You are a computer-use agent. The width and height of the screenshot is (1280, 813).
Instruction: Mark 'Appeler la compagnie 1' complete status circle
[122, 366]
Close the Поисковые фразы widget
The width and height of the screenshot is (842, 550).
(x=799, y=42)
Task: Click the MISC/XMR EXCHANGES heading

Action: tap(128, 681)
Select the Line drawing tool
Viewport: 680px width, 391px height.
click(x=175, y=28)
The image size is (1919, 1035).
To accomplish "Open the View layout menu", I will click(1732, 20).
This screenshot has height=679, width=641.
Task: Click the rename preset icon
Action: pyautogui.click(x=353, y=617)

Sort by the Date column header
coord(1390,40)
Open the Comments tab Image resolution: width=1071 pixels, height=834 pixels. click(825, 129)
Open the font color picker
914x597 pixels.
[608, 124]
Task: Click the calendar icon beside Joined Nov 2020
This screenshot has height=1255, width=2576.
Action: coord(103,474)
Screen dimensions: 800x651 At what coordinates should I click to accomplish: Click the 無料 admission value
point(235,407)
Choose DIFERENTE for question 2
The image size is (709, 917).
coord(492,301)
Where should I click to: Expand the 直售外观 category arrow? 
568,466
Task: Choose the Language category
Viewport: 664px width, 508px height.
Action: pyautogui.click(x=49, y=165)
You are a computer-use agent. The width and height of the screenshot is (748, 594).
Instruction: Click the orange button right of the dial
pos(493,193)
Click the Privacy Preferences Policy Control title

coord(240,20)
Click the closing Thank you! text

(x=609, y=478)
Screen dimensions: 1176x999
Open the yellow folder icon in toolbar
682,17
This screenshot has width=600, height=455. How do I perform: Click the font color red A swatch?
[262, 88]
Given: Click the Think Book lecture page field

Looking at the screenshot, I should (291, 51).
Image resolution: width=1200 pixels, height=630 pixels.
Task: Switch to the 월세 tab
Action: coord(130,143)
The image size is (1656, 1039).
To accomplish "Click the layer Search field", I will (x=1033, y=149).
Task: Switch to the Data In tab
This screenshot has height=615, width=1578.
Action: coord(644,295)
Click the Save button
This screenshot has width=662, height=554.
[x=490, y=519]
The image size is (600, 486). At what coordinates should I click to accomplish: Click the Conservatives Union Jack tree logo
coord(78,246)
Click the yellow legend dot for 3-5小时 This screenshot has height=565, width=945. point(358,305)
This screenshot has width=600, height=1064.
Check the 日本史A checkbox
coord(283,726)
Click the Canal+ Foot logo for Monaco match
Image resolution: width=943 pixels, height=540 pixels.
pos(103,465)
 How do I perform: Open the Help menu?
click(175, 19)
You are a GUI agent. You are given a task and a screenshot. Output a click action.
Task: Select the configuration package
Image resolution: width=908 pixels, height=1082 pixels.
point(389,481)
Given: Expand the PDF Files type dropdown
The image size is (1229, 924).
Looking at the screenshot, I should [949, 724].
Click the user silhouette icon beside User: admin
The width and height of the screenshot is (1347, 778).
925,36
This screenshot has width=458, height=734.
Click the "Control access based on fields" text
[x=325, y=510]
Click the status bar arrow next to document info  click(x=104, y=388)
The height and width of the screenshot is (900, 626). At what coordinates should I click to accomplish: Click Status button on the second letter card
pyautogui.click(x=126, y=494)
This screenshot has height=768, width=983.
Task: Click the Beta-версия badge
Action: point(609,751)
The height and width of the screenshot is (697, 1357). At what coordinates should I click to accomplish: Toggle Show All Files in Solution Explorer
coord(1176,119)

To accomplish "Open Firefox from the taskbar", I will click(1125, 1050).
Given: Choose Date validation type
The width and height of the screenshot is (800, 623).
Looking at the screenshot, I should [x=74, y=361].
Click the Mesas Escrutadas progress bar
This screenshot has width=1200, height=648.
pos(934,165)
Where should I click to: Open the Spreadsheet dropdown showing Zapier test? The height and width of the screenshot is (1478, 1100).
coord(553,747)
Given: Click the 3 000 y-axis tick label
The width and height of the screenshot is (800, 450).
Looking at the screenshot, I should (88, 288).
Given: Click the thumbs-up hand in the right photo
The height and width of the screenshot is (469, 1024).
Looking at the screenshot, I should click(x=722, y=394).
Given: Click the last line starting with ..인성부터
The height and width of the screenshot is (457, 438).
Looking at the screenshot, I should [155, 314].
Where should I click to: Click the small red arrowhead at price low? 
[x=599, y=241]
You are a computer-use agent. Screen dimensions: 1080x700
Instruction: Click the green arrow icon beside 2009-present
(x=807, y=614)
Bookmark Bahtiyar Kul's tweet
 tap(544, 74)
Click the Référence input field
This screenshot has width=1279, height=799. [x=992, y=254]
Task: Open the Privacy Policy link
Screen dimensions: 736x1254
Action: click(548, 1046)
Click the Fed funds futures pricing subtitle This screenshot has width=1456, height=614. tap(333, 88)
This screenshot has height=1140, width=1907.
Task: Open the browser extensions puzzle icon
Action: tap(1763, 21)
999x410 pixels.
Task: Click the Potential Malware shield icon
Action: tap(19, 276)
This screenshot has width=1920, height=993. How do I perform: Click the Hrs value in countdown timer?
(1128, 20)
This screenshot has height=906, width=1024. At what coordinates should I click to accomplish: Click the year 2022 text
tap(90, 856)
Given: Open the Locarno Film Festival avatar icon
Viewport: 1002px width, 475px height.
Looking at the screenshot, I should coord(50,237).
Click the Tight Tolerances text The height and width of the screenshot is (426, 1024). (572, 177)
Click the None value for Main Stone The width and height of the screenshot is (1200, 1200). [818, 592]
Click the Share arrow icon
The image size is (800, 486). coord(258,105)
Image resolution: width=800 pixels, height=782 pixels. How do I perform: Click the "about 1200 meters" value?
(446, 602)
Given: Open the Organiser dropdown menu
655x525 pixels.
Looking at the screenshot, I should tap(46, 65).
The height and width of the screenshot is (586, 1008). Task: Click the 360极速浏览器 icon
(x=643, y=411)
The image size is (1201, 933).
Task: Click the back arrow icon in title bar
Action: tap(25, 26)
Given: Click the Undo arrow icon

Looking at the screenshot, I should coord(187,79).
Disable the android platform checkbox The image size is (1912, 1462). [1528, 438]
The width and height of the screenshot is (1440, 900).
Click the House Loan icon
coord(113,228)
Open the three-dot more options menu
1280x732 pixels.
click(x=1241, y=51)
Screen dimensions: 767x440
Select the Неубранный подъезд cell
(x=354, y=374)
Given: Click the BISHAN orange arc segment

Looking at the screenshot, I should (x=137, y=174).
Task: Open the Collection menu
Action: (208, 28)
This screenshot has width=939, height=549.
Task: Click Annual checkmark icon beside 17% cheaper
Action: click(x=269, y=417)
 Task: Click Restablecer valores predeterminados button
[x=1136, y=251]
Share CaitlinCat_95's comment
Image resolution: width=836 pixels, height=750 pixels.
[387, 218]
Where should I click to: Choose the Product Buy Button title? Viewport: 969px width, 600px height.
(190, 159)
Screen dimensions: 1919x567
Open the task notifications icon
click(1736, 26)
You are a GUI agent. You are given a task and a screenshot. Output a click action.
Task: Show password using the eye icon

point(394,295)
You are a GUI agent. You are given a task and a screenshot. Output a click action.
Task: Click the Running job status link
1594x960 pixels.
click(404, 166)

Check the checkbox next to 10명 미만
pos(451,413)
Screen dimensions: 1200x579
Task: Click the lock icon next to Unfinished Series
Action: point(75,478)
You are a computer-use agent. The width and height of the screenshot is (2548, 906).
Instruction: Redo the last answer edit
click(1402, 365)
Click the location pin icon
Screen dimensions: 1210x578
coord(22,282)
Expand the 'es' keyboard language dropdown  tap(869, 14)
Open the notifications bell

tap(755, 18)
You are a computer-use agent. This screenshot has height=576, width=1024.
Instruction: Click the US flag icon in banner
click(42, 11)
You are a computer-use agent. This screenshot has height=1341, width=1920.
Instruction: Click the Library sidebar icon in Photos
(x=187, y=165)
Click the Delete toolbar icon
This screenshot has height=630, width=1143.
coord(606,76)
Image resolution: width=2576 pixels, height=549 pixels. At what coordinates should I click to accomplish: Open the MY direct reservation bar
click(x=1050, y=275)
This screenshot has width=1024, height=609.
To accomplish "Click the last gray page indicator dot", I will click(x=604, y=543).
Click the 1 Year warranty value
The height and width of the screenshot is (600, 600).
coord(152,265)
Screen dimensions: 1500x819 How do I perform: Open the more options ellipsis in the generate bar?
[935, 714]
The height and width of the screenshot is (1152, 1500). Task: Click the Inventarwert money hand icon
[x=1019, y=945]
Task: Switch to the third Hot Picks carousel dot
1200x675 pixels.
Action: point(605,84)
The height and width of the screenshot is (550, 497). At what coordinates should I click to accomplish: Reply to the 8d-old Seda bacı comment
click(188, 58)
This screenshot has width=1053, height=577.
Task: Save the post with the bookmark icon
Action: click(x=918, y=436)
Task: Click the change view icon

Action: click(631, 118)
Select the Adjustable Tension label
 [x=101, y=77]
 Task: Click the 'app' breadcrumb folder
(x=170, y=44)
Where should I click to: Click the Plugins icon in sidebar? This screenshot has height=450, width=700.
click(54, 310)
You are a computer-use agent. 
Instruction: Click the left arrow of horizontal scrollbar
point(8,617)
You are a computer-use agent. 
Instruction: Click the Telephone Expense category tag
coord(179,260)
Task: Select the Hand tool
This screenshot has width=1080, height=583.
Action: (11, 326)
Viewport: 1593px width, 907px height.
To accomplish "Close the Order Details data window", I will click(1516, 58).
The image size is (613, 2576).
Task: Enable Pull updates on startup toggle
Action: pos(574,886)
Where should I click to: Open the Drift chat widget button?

◇ ◇ ◇ ◇ ◇

▸ **ASSIGNED TASK**:
Search the data above for "type" and copy every line where it turns up.

▸ **ANSWER TO THE EXERCISE**:
Given: Expand the PDF Files type dropdown
Given: Choose Date validation type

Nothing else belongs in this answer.